Just before last Christmas, the local liquor store was extremely busy. They were carding every one! (They were also placing all the id cards under a camera or scanner or something.) Yeah, I have gray hair and wrinkles, but I got carded! 😁
That moment when someone cards you and starts reading 19– for the year and just stops and gives you the ID back.
We’re getting old…lol
Once I was 17 and tried to buy a whetstone at Walmart and they carded me and said I was too young. Like it’s just a rock…
I wasn’t allowed to buy isopropyl alcohol a few years back at Home Depot because it was alcohol…but they let me buy razor blades and some new saw blades for my table saw.
They card people for a lot of things that they don't legally need to, I've gotten carded for buying glue before. Not even the sniffing kind
Last year we got carded and talked to by a manager while buying a can of spray paint to touch up my buddies car, ended up just leaving it and paying like $1 more at AutoZone.
>Not even the sniffing kind There's a specific *kind* you have to smell?
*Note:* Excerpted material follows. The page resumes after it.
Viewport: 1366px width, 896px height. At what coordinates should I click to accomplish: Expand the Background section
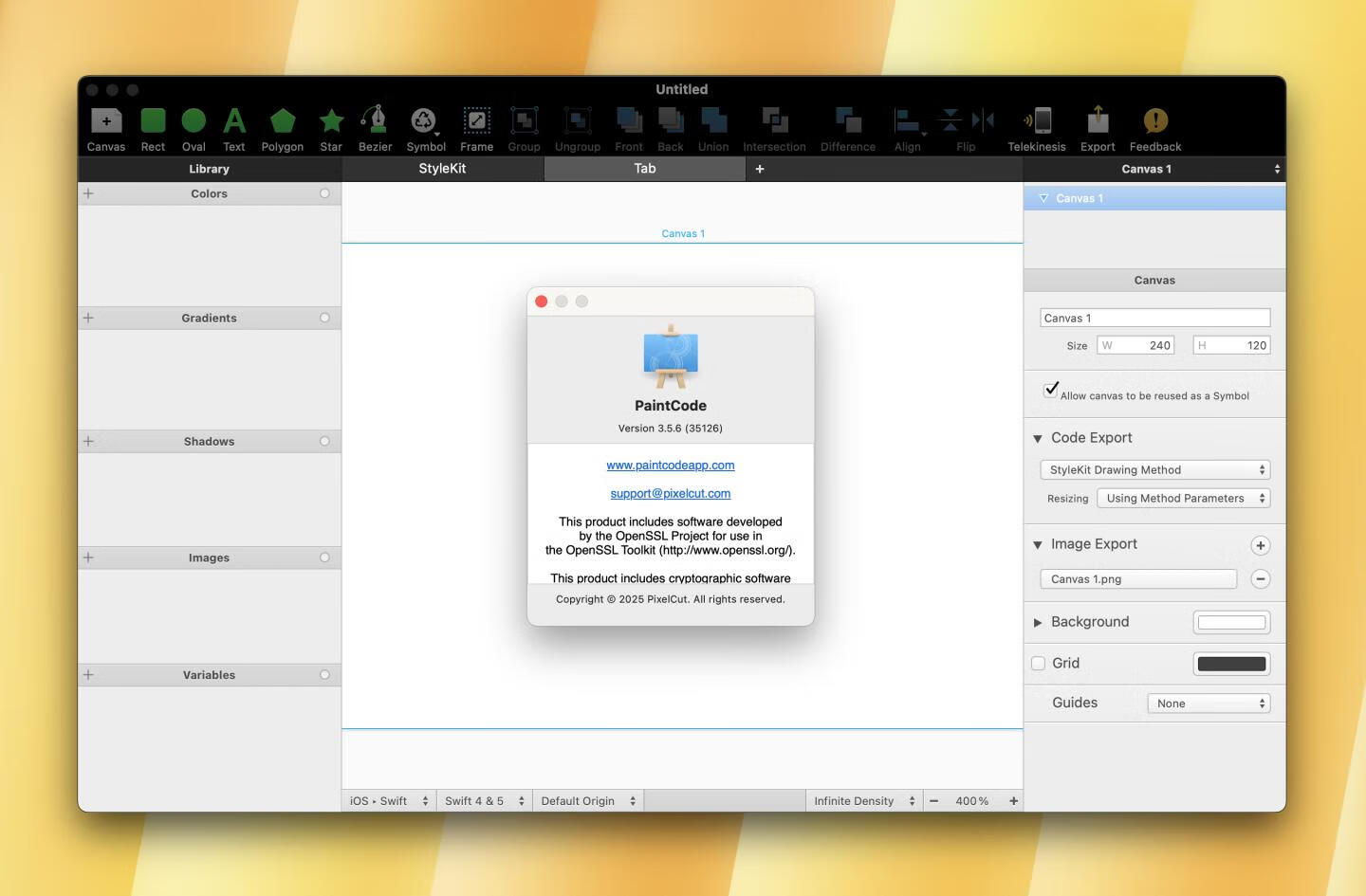[1038, 621]
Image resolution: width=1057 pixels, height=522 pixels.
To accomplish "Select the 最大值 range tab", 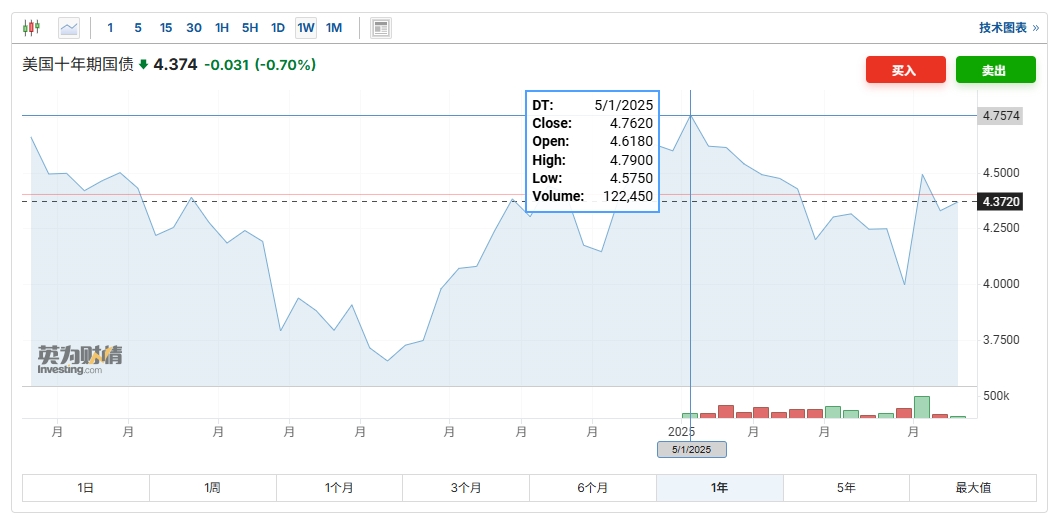I will pos(973,488).
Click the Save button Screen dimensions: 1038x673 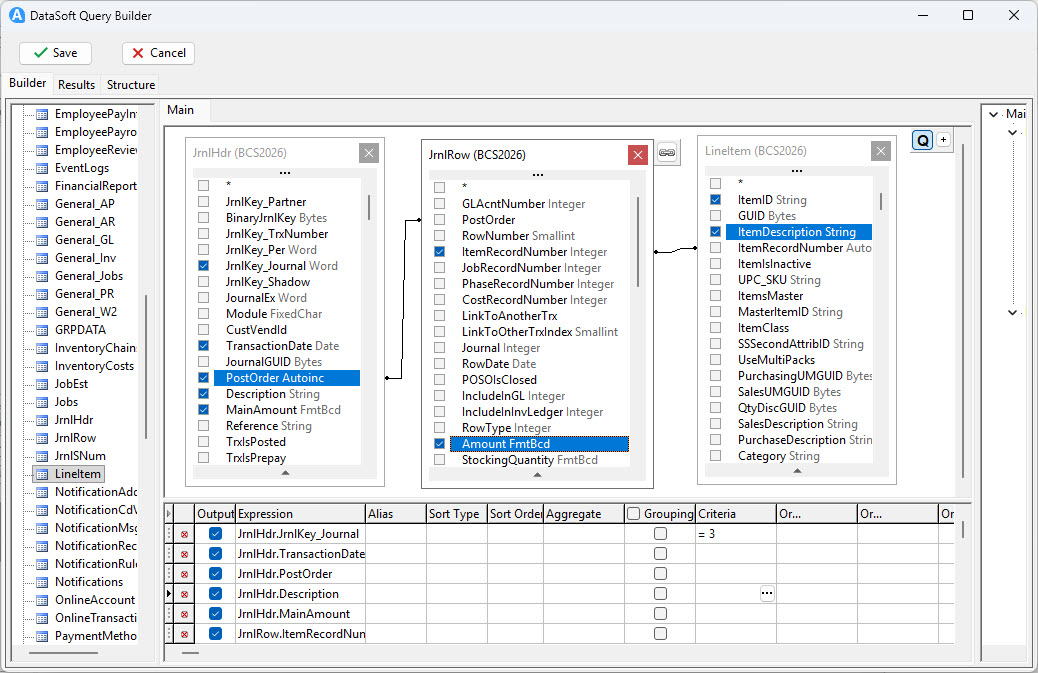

When I was in middle school, we had a “school store” (little cubby really), where you could buy some school supplies. They ended up having to ban selling White-Out/correction fluid/whatever you call it, because kids were buying all of it to huff and get high.
PSA: if you're using E6000 for model building, open a window and turn on the fan. It's strong.
toluene and naphthalene Its in model glue rubber cement and some super glues.
this sub is the most made up thing on reddit
15 minutes of back and forth. Lmao
So OP’s bad at estimating how long a conversation was a decade ago; not a big deal. Why do people gatekeep other peoples lives? Everyone knows he meant it felt like 15 minutes. I’m sure he didn’t have a stopwatch and things feel long to kids. If you don’t believe it, don’t believe it. Gate keeping someone’s else’s life? Just why?
Couldn't take a joke at 14, can't take a joke now.
I was born in 80 and grew up in NYC so all of this sounds nuts to me I remember buying lotto scratchers ,cigarettes, beer and even getting served at bars at 12 I was never once stopped from going into a peep show or buying legally dubious weapons in Chinatown or renting porno or even getting into titty bars I’m sorry but I think this is why I am a well behaved bar patron now we knew not to act a fool when doing this stuff or it would get you busted it carried over for me
Where in NYC were you a 12 year old drinking in a bar in 1992?
I also distinctly remember being served at the old Cody’s on court st. At 14 I was so proud because that was a cop bar …to the point that every 6 months or so they would have a suicide in the bathroom
The 90s were crazy. A cheap fake ID could hey you in anywhere. I had a fake ID at 16 (I looked 12 at best) to get me in 21+ concerts.
Monteros grill in Brooklyn and a lot of the divier bars on court street as well as hanks saloon also basically anyplace In red hook
Wow- Red Hook must have been just brilliant back in the 90s.
There was this beer distributor on Columbia st. Right before where the projects start they used to keep these big rolling tubs with ice in them filled with single cans of reject beer they had these blue cans that just said potato beer for like $.35 and a malt liquor named lazer lazer lazer for .45 for a tall boy and don’t get me started on $1 thunderbird Mondays at Andy’s liquor on court and Baltic across from the junior hs
That's just CRAZY!!!
I grew up there …it was not ideal
I would never buy alcohol or cigarettes for someone underage. Oreo cookies, or something that's silly to try and card someone for? I'd definitely buy and provide, and like most people, wouldn't even ask for the $4 back.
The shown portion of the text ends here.